■ Série d'exercices
**a.** Traduisez en anglais cette phrase du texte de la page : « Le 20 avril, les trois Présidents se retrouvaient à Bangui pour poser la première pierre du siège de l’Union. »
**b.** Indiquez si chacune des affirmations suivantes concorde avec le texte de la page. Répondez par oui ou non et citez les mots du texte qui tranchent. (i) Après la cérémonie de Fort-Lamy, les trois présidents se sont rendus ensemble à Bangui. (ii) La compagnie Air Afrique Centrale existait déjà le 20 avril. (iii) Les mesures d'application prises à Kinshasa ont été décidées le 20 avril.

■ Texte de la page
──────
Il semble que les trois présidents soient pressés de passer rapidement à la réalisation des objectifs qu’ils se sont fixés. Après la cérémonie de Fort-Lamy, ils ont gagné ensemble Bangui, puis Kinshasa où, dès le 8 avril, ils ont décidé un certain nombre de mesures d’application, en particulier :
– mise en commun des services de transports maritimes, fluviaux, ferroviaires et aériens des trois pays avec création d’une compagnie aérienne commune « Air Afrique Centrale » ;
– organisation immédiate de la coopération entre les services de sécurité des trois pays pour l’échange des renseignements ;
– constitution d’un fonds de démarrage pour permettre le fonctionnement immédiat du secrétariat permanent de l’UEAC.
Le 20 avril, les trois Présidents se retrouvaient à Bangui pour poser la première pierre du siège de l’Union. À cette occasion et en attendant la création de la Compagnie Air Afrique Centrale, ils ont décidé que les appareils civils et militaires des trois pays pouvaient survoler librement le territoire de l’Union et utiliser tous les aérodromes s’y trouvant.
──────
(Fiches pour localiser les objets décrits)
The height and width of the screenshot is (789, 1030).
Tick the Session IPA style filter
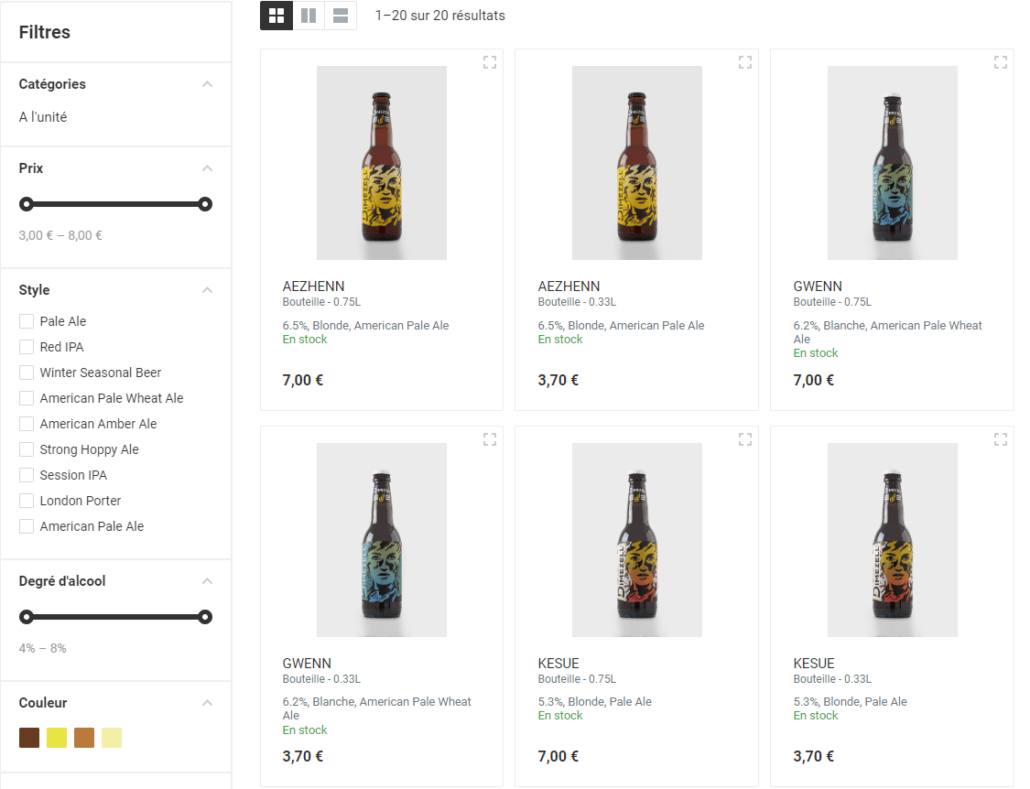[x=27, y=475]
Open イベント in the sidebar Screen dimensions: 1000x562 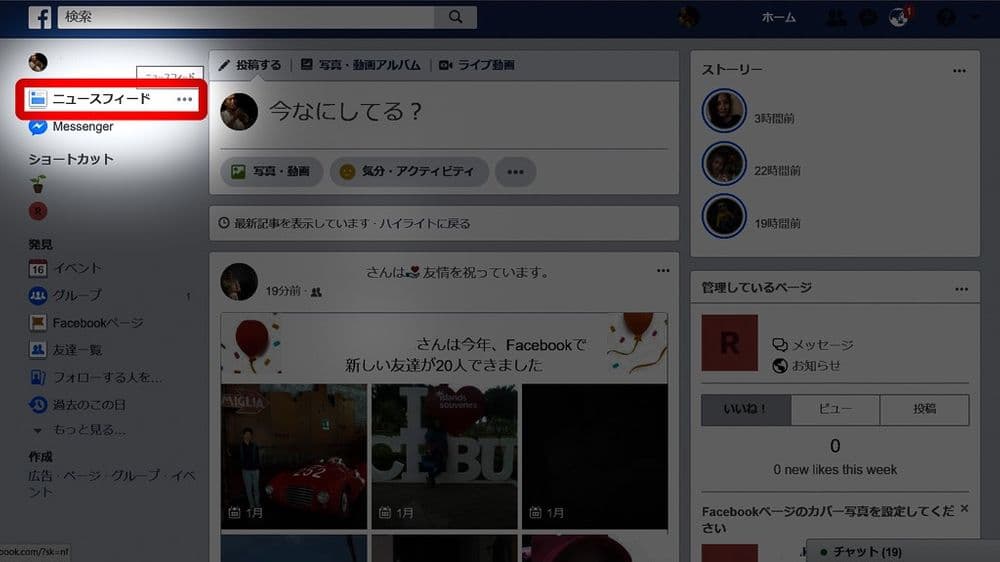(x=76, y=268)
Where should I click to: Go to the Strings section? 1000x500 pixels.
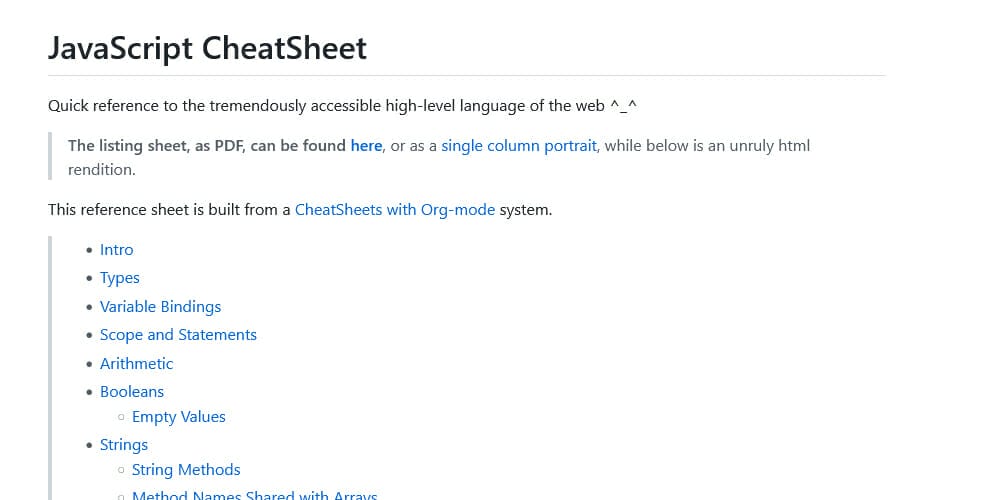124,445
──────
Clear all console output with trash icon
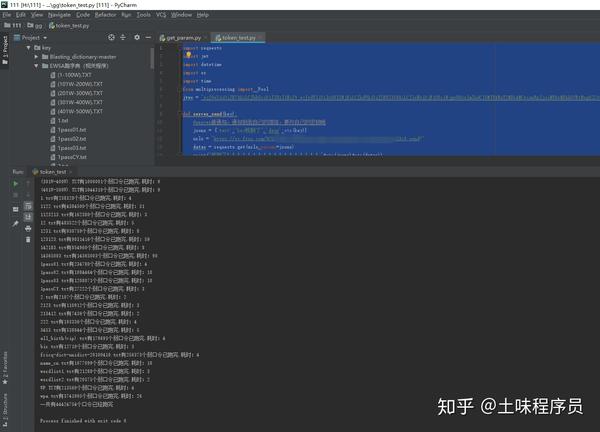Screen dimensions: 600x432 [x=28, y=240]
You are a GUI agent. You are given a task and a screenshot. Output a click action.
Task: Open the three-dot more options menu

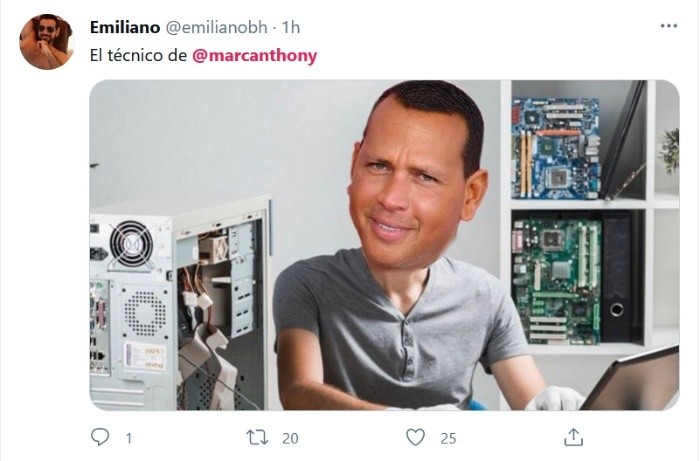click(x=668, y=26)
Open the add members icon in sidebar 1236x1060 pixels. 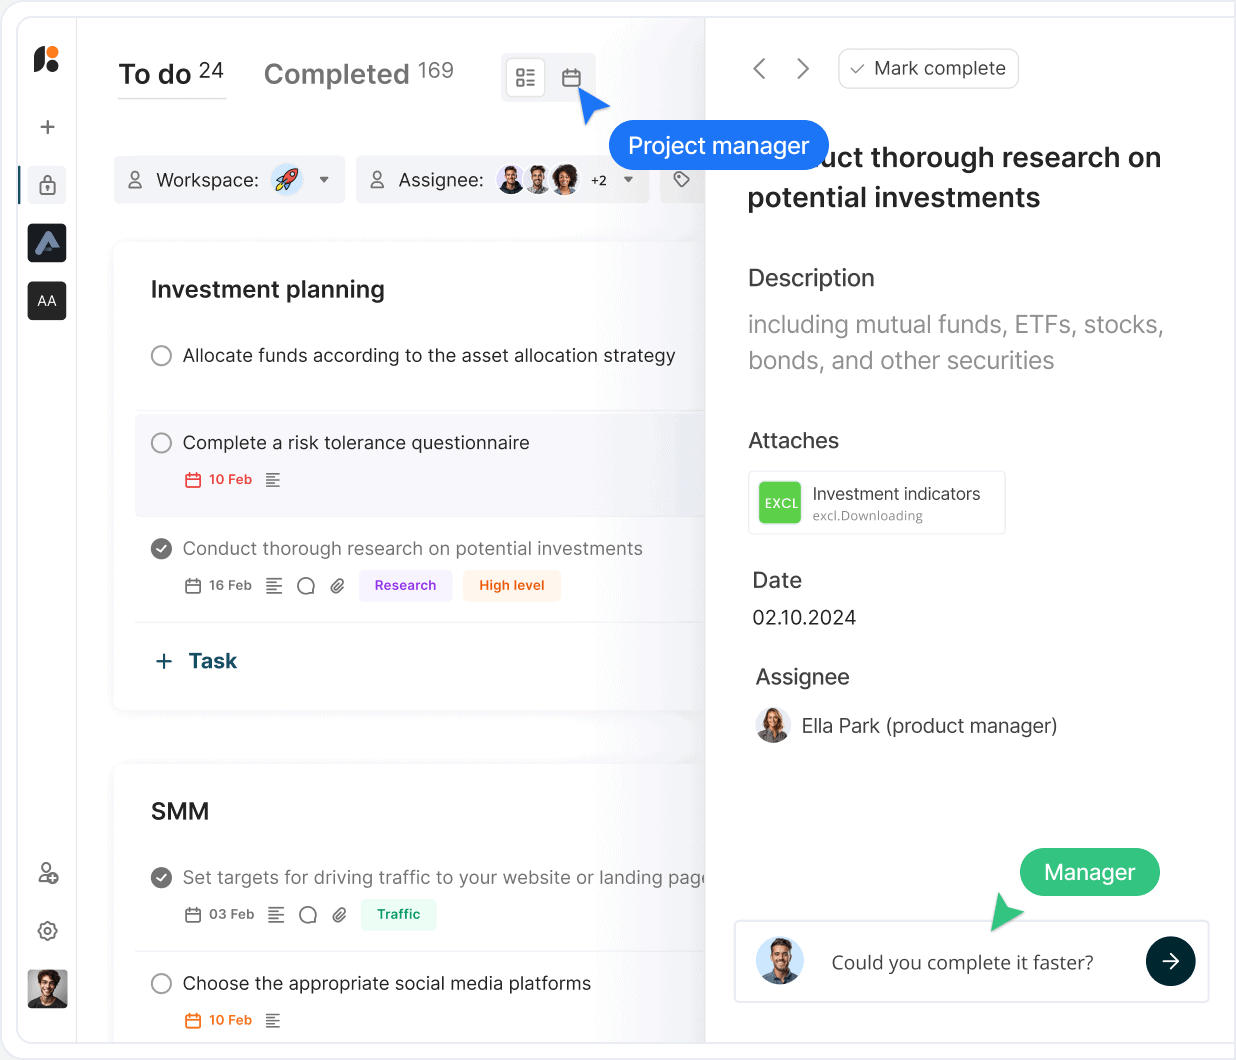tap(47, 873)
──────
■ Corrigés
**a.** On April 20, the three Presidents met again in Bangui to lay the foundation stone of the Union's headquarters.

**b.**
(i) Oui : « Après la cérémonie de Fort-Lamy, ils ont gagné ensemble Bangui ».
(ii) Non : « en attendant la création de la Compagnie Air Afrique Centrale ».
(iii) Non : « dès le 8 avril, ils ont décidé un certain nombre de mesures d’application ».